# RECORD LIST
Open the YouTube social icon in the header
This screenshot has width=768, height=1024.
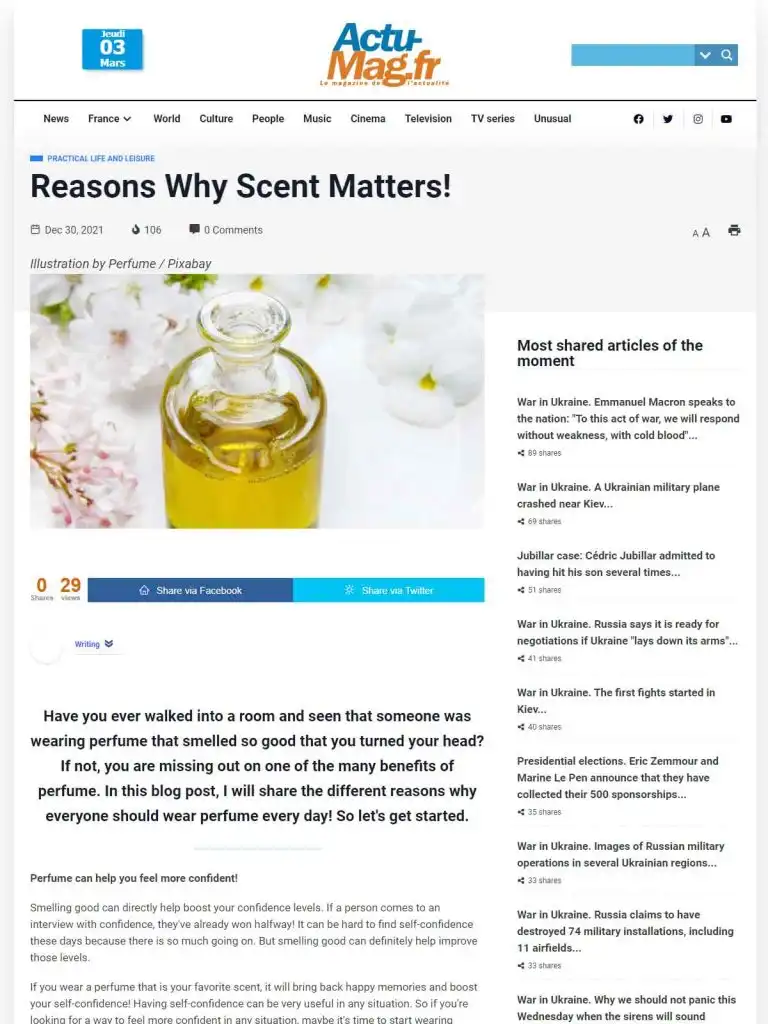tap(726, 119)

---

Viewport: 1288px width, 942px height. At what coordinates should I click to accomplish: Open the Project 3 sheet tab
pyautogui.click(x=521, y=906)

# WHAT TO PRODUCE
Turn the lines from the one containing "Viewport: 1288px width, 942px" through the one containing "pyautogui.click(x=521, y=906)", inclusive, into a numbered list, omitting any blank lines.

# FINAL RESULT
1. Viewport: 1288px width, 942px height. At what coordinates should I click to accomplish: Open the Project 3 sheet tab
2. pyautogui.click(x=521, y=906)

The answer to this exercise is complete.